■ Extract to read:
>> Begin

After Ruining a Treasured Water Resource, Iran Is Drying Up (Fred Pearce, Yale E360)
More than international sanctions, more than its stifling theocracy, more than recent bombardment by Israel and the U.S. — Iran’s greatest current existential crisis is what hydrologists are calling its rapidly approaching “water bankruptcy.”
It is a crisis that has a sad origin, they say: the destruction and abandonment of tens of thousands of ancient tunnels for sustainably tapping underground water, known as qanats, that were once the envy of the arid world. But calls for the Iranian government to restore qanats and recharge the underground water reserves that once sustained them are falling on deaf ears.
After a fifth year of extreme drought, Iran’s long-running water crisis reached unprecedented levels in November. The country’s president, Masoud Pezeshkian, warned that Iran had “no choice” but to move its capital away from arid Tehran, which now has a population of about 10 million, to wetter coastal regions — a project that would take decades and has a price estimated by analysts at potentially $100 billion.
While failed rains may be the immediate cause of the crisis, hydrologists say, the root cause is more than half a century of often foolhardy modern water engineering — extending back to before the country’s Islamic revolution of 1979, but accelerated by the Ayatollahs’ policies since. (…)
This is a tragic turnaround for an arid country with a proud tradition of sophisticated management of its meager water resources. Iran is the origin and cultural and engineering heartland of ancient water-collecting systems known as qanats.
Qanats are gently sloping tunnels dug into hillsides in riverless regions to tap underground water, allowing it to flow out into valleys using gravity alone. They have long sustained the country’s farmers, as well as being until recently the main source of water for cities such as Tehran, Yazd, and Isfahan. But today only one in seven fields are irrigated by the tunnels.
Iran has an estimated 70,000 of these structures, most of which are more than 2,500 years old. Their aggregate length has been put at more than 250,000 miles. The Gonabad qanat network, reputedly the world’s largest, extends for more than 20 miles beneath the Barakuh Mountains of northeast Iran. The tunnels are more than 3 feet high, reach a depth of a thousand feet, and are supplied by more than 400 vertical wells for maintenance.

>> End

■ Raw data:
>> Begin

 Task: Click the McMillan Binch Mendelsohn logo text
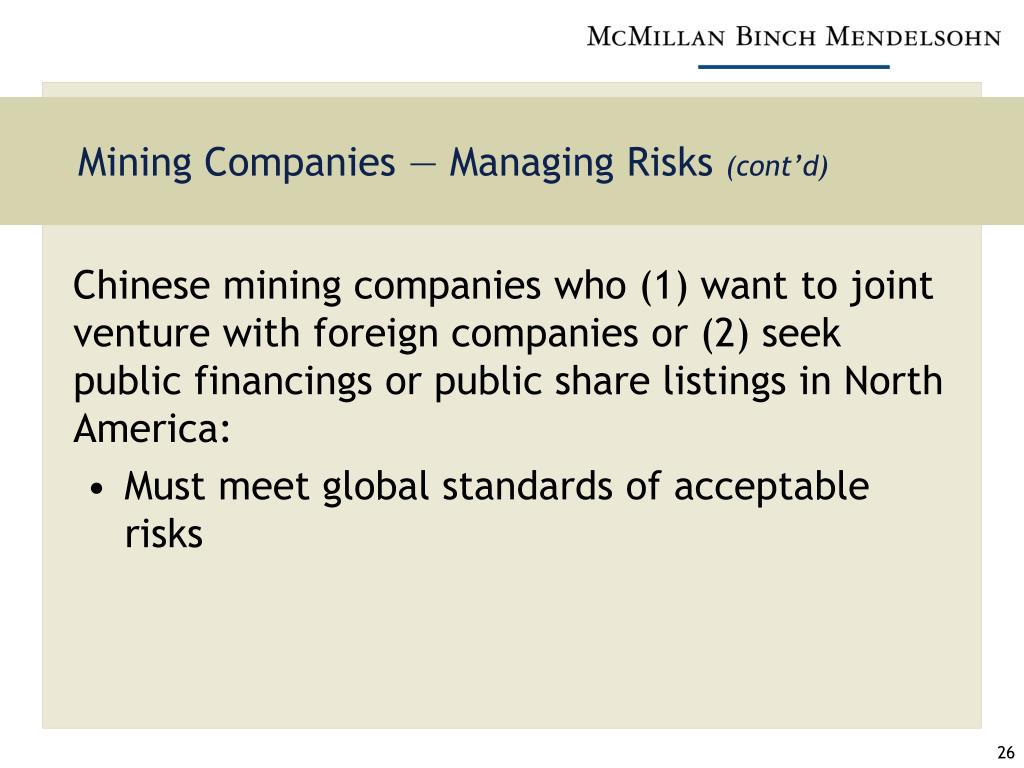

>> End
>> Begin

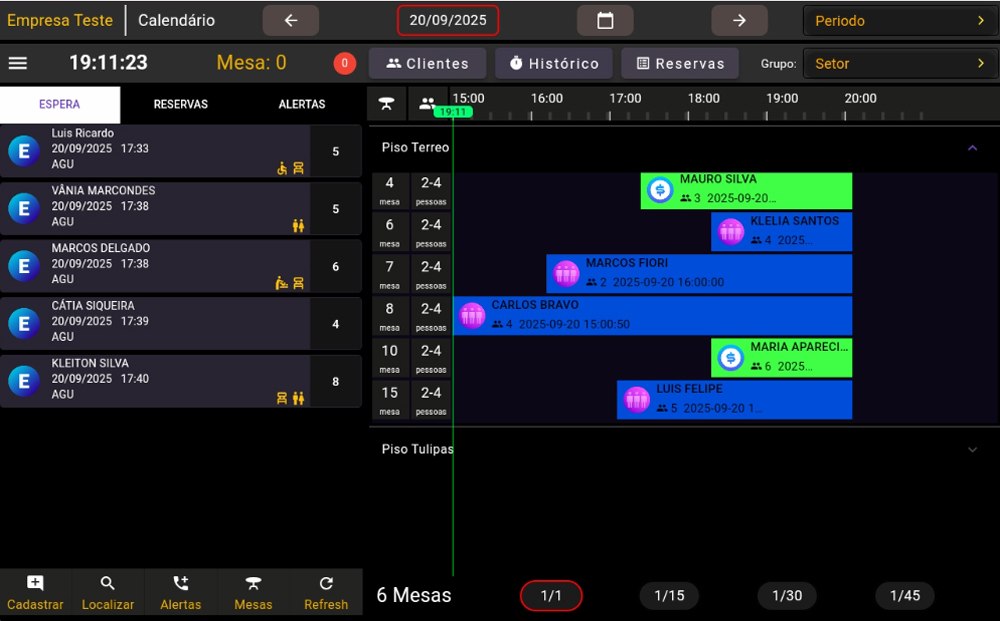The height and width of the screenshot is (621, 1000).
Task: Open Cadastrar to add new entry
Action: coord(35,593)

>> End

■ Exercise A: In the article on Iran's water crisis, retype everything from "While failed rains" down to "policies since. (…)".
■ Exercise B:
Answer these questions using the article on Iran's water crisis:
(i) What population does the article give for Tehran?
(ii) Roughly how many qanats does Iran have?
(iii) Beneath which mountains does the Gonabad qanat network extend?

■ Result A:
While failed rains may be the immediate cause of the crisis, hydrologists say, the root cause is more than half a century of often foolhardy modern water engineering — extending back to before the country’s Islamic revolution of 1979, but accelerated by the Ayatollahs’ policies since. (…)

■ Result B:
(i) About 10 million.
(ii) An estimated 70,000.
(iii) The Barakuh Mountains of northeast Iran.